Nigeria’s request for a court order compelling Eni and Royal Dutch Shell to pay $1.092bn as an immediate advance payment for damages in one of the oil industry’s biggest-ever corruption trials has failed.
This followed the acquittal on Wednesday by an Italian court of Shell, Eni and their managers in the controversial Malabu scandal.
The Malabu scandal involved the transfer of about $1.1 billion by Shell and Eni through the Nigerian government to accounts controlled by a former Nigerian petroleum minister, Dan Etete.
The sentence, read out in court by Judge Marco Tremolada, came more than three years after the trial first began and after a total of 74 hearings.
At a hearing into alleged corruption linked to Eni and Shell’s 2011 acquisition of the OPL 245 field, Lucio Lucia, lawyer for the Nigerian government, called for a guilty verdict and an advance payment, ahead of any broader damages package set by a court at a later date.
Lucia did not specify how much Nigeria was seeking in damages overall, but said the disputed deal had deprived Nigeria of “profit oil”, adding that “these are massive amounts”.
The lawyer said, calculated under two different scenarios, the profits that had been lost amounted to $4.5bn and $5.9bn respectively.
From accounts controlled by Mr Etete, about half the money ($520 million) went to accounts of companies controlled by Aliyu Abubakar, popularly known in Nigeria as the owner of AA oil.

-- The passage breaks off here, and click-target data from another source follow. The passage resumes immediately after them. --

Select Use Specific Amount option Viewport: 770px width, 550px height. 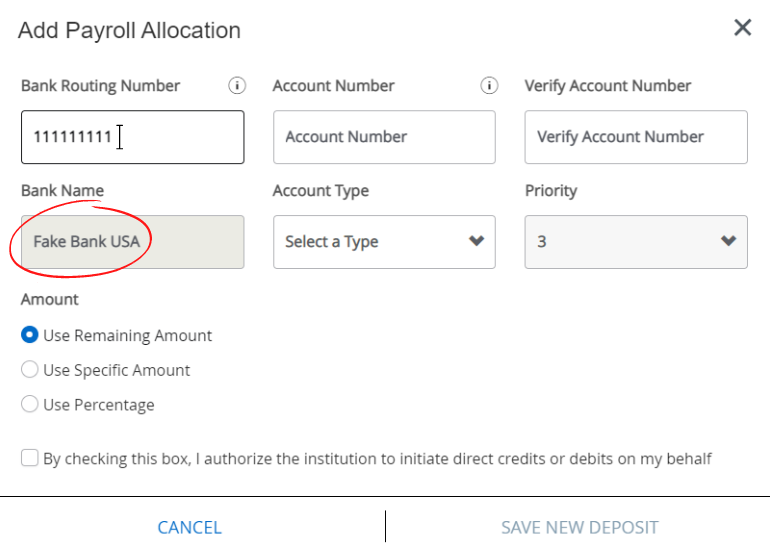click(x=29, y=369)
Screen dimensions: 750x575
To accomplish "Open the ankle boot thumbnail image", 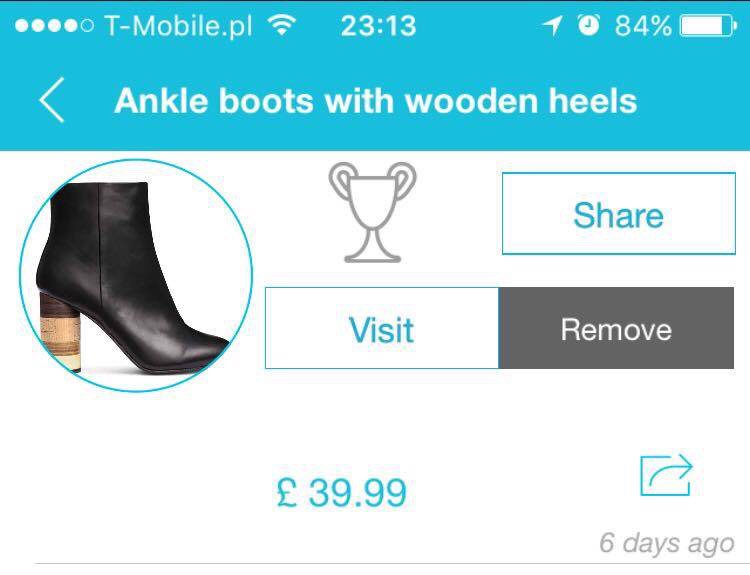I will coord(136,276).
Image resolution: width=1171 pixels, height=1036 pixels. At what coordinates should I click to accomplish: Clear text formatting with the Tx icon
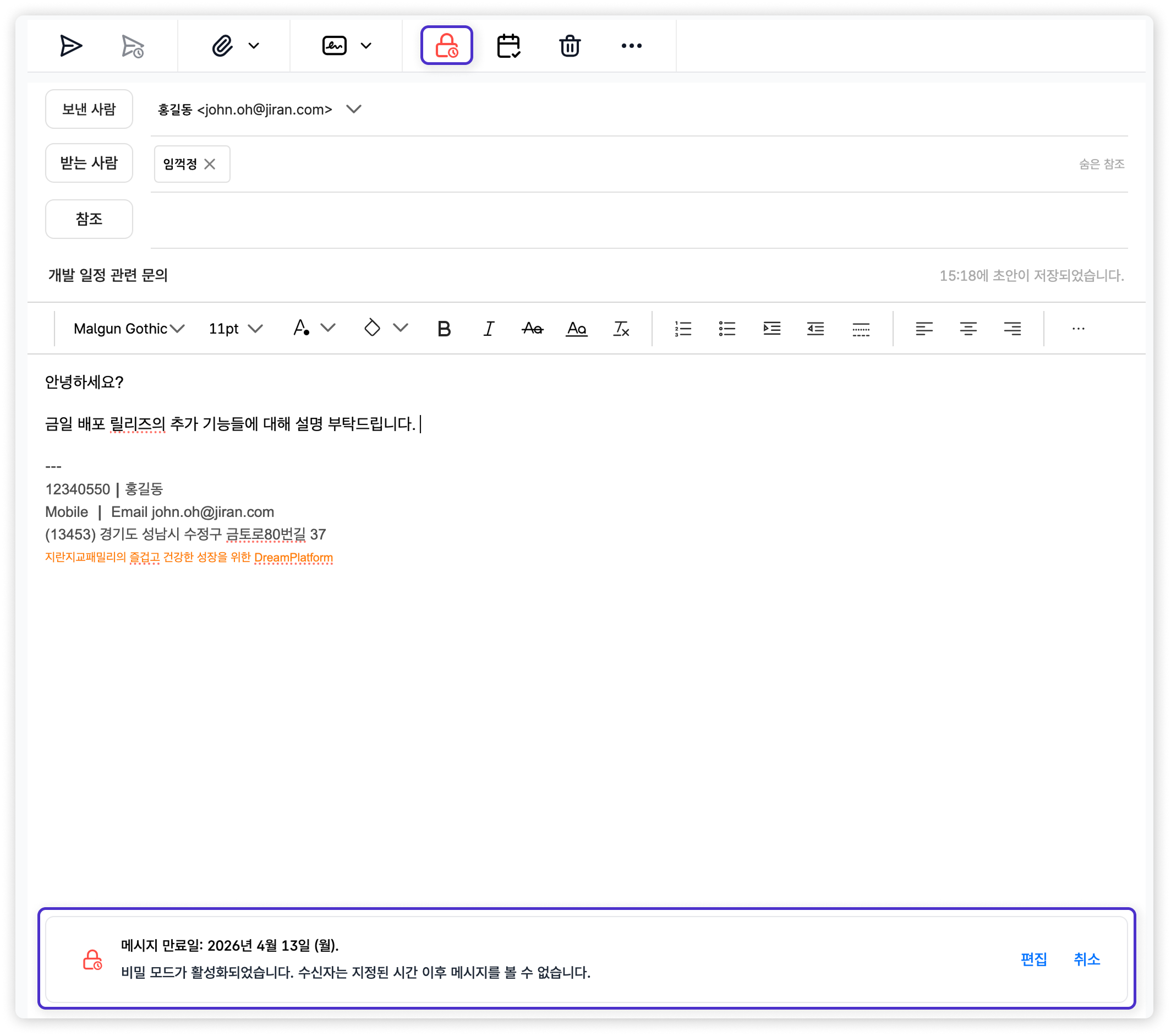(x=621, y=328)
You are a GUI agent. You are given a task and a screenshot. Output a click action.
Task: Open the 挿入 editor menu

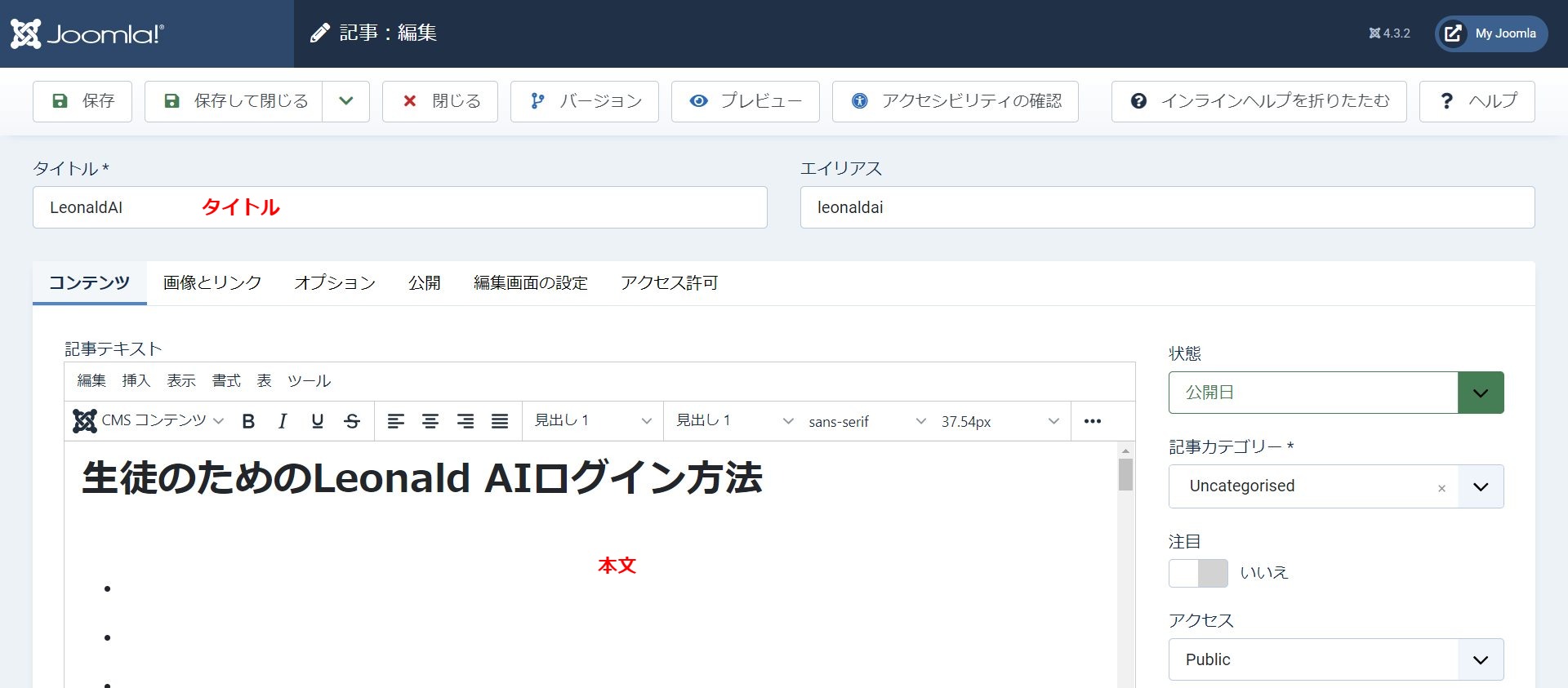[x=136, y=380]
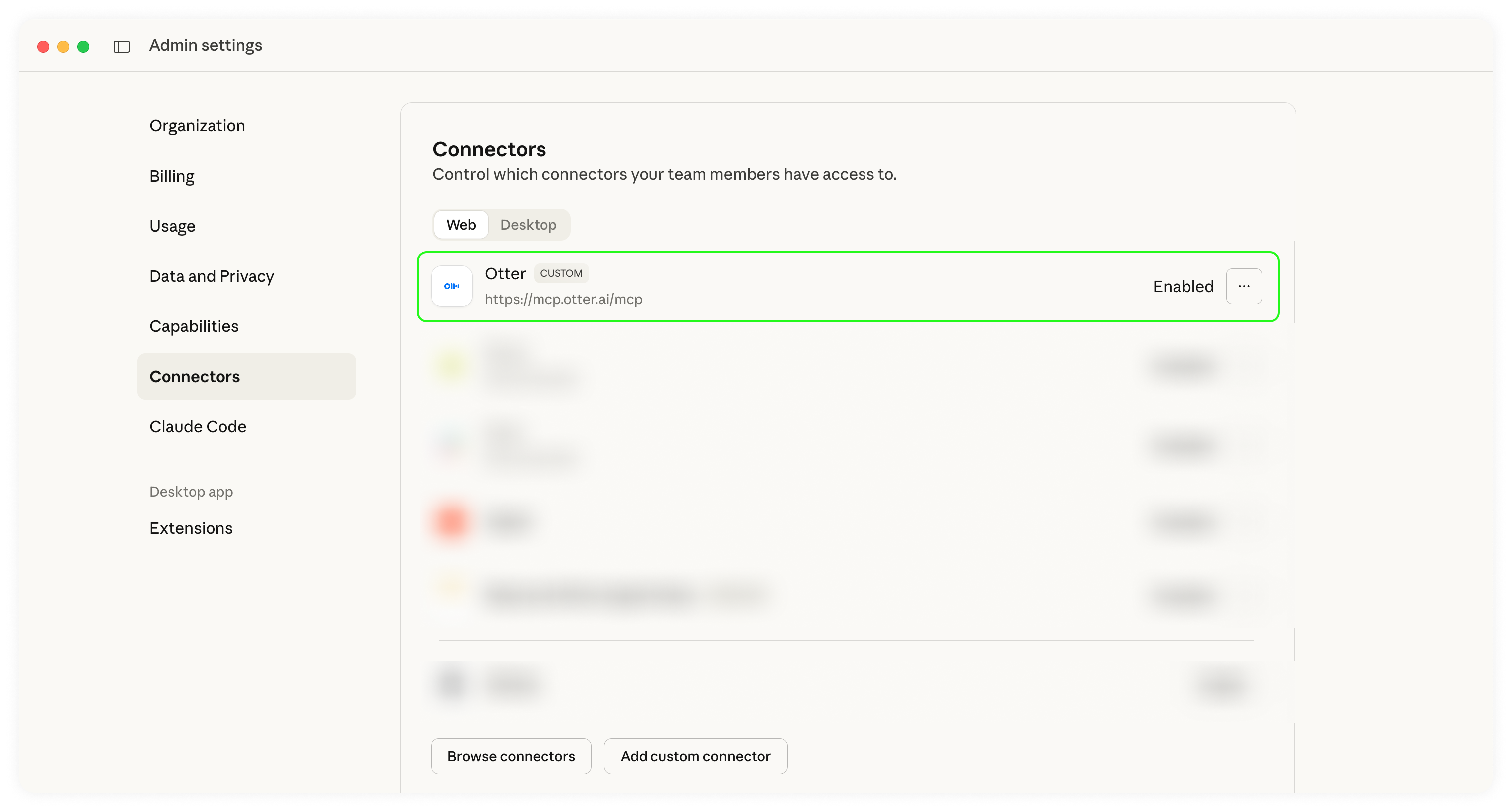Click the yellow minimize window button
This screenshot has height=812, width=1512.
click(63, 46)
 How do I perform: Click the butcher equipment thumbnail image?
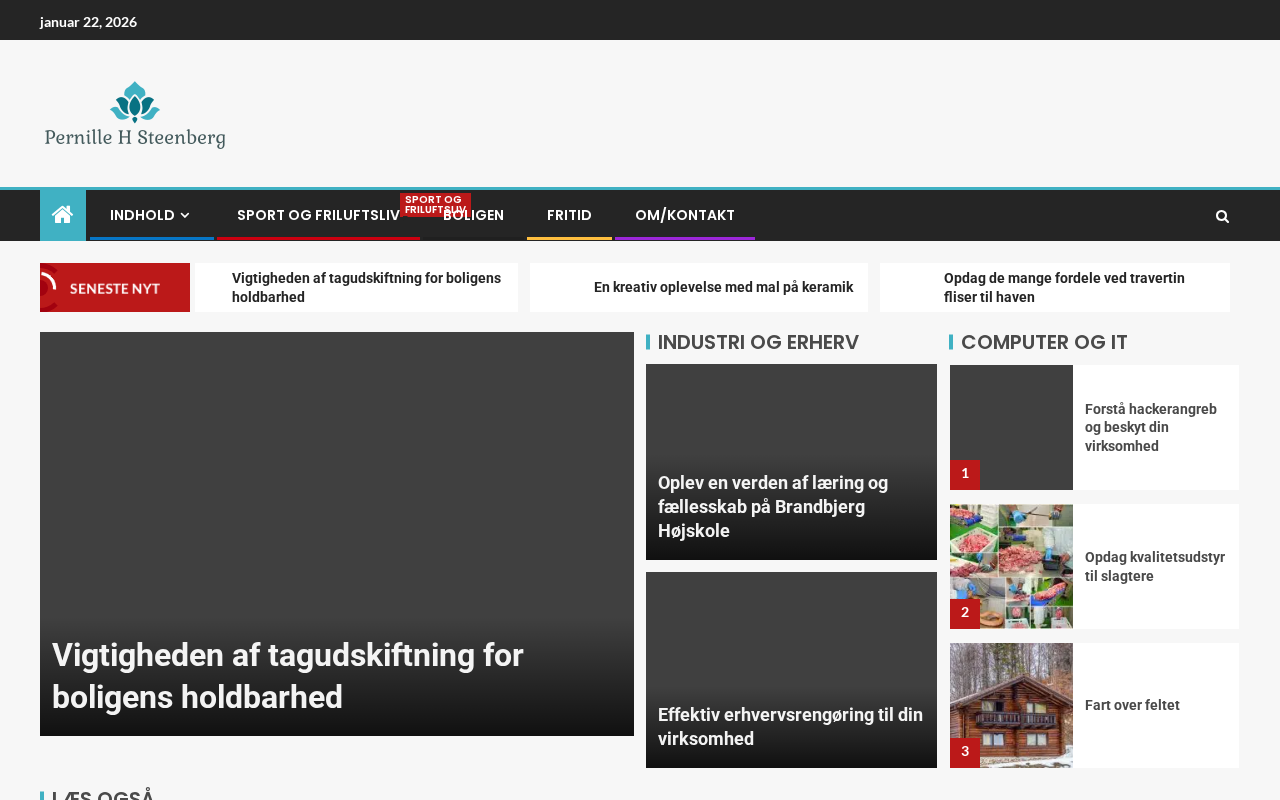coord(1011,566)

Anti-corruption investigators and activists suspect he fronted for top officials of the Goodluck Jonathan administration as well of officials of Shell and ENI.
The transaction was authorised in 2011 by Mr Jonathan through some of his cabinet ministers and the money was payment for OPL 245, one of Nigeria’s richest oil blocks.
Although Shell and ENI initially claimed they did not know the money would end up with Mr Etete and his cronies, evidence later showed that the claim was false.
Shell, Eni, Mr Etete, Mr Aliyu and several officials of the oil firms are being prosecuted in Italy for their roles in the scandal.
Italian prosecutors had alleged corruption in the deal while campaigners said the Nigerian government was short-changed.
After years of trial, the court in Milan has now determined that Shell and Eni are not guilty of the charges.
On April 9, 1998, the Federal Military Government awarded OPL 245 to Malabu Oil and Gas Ltd, which was said to be owned mainly by Mohammed Abacha, son of the Sani Abacha, and Etete, who was the petroleum minister at the time.
On July 2, 2001, President Olusegun Obasanjo revoked Malabu’s licence and assigned the oil block to Shell — without a public bid.
Malabu went to court, but ownership was reverted to it in 2006 after it reached an out-of-court settlement with the federal government. Shell fought back and commenced arbitration against Nigeria, but when President Goodluck Jonathan came to power in 2010, the controversy appeared to have been resolved with Shell and Eni agreeing to buy the oil block from Malabu for $1.1 billion.
The oil companies also paid $210 million as signature bonus to the Federal Government of Nigeria.